Looking around I spotted some seats outside the VIP lounge. VIP lounge, I could hear a voice in my head as I strained to peek inside expecting a politician or two lounging inside. Isn’t that what is meant by VIP? Almost as if on cue, two security officers in olive green walked out. Hmmm ok. Eyeing a row of blue chairs facing the luggage conveyor belt, I decided upon the middle one. I sat down and started to take in the view.

A mother and her young daughter were sitting not very far from where I was, seemingly waiting for someone to arrive. The mother’s head was covered in a scarf and I wondered if this was part of Kashmiri mores now. I tried to remember how things used to be back in the day but could not recall anything with certainty. Just then Inspector Asgar walked past — the crisp uniform, polished shoes and upright gait exuded authority while few constables hurriedly followed to keep pace. I remember the name because it was embroidered in gold on an epaulet-like black stitched name-tag. Nothing like those small safety-pinned nameplates of the past.

Inspector Asgar did not cover her hair. It was neatly arranged in a rather muscular braid held together in a back knot. No head scarf, the voice said. I looked at the mother again.
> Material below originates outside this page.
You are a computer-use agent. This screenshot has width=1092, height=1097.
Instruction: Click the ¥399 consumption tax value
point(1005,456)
I think she looked a bit different this time.

A nattily dressed Sikh gentleman sat in the chair next to me as a new set of arrivals was announced over the public address system.
‘It’s hard to decipher what is being said over this PA system”, I said, trying to strike up a conversation.
Yes, can never understand what they are saying. Do you know if Kingfisher has arrived?.One would expect a better announcement system in a new airport.
I’m visiting after a long time, twenty two years. I said.
Are you a Pandit? The face does seem a bit familiar. Trisal’s from Gogji Bagh?
No, My family lived in Sanat Nagar, just north of Barzallah. Razdan.
Ah, OK. It was very sad what happened.
How are things now?
Getting better. Certainly better.
How about you? Did you also have to leave ?
No, we never left. Always in Raj Bagh. My Kids are in US now though.
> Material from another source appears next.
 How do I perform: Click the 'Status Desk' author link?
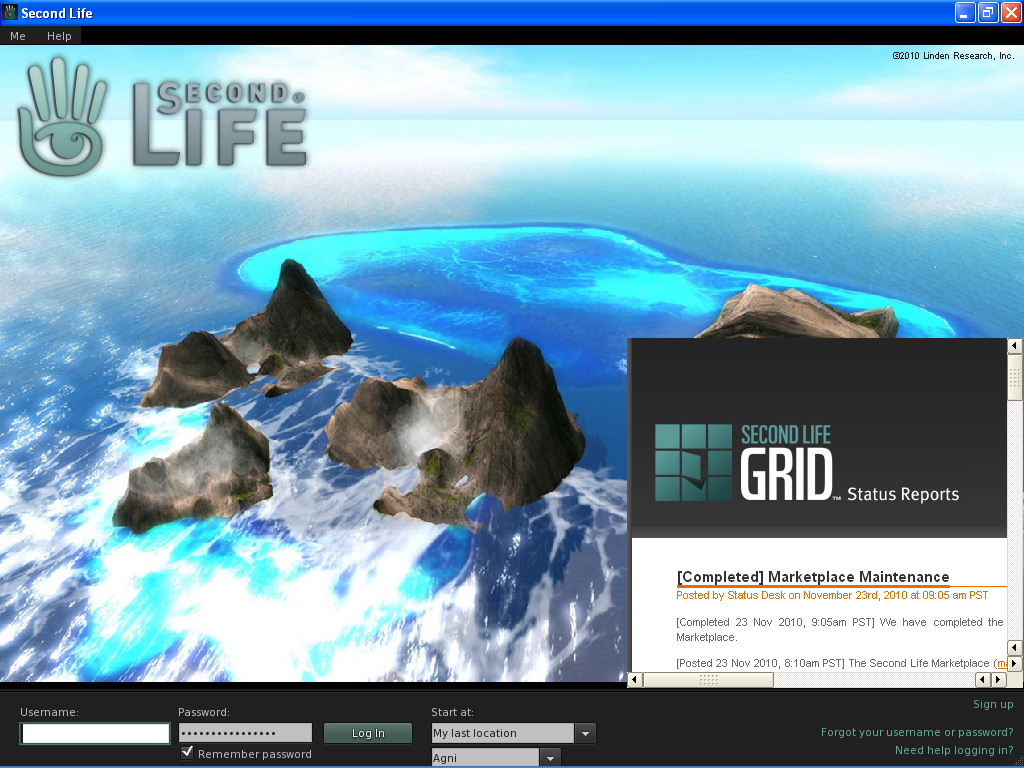(x=755, y=595)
Were the Sikhs never targeted or did the descendants of this martial race simply decide to brave it out, I wondered. A few Kashmiri Sikhs I knew were entrepreneurs. One Mr. Sahni owned a beautiful large bungalow close to our house. The PA system blared Kingfisher and the Sikh gentleman got up, shook my hand and left.

I shifted my gaze to a bunch of tourist receptionists/handlers waiting with named placards.

“Alhamdulilah. The person has not arrived. Yes, the flight arrived and we were here on time, waiting. No one came up. What do you want us to do? Wait for some time? The other passenger has arrived. Do you want us to send him in the car? His post? Joint Secretary. OK, we’ll send the car down then.- Hyo walla, ye trawnoo shahar (Hey come here, drop this person off to the city).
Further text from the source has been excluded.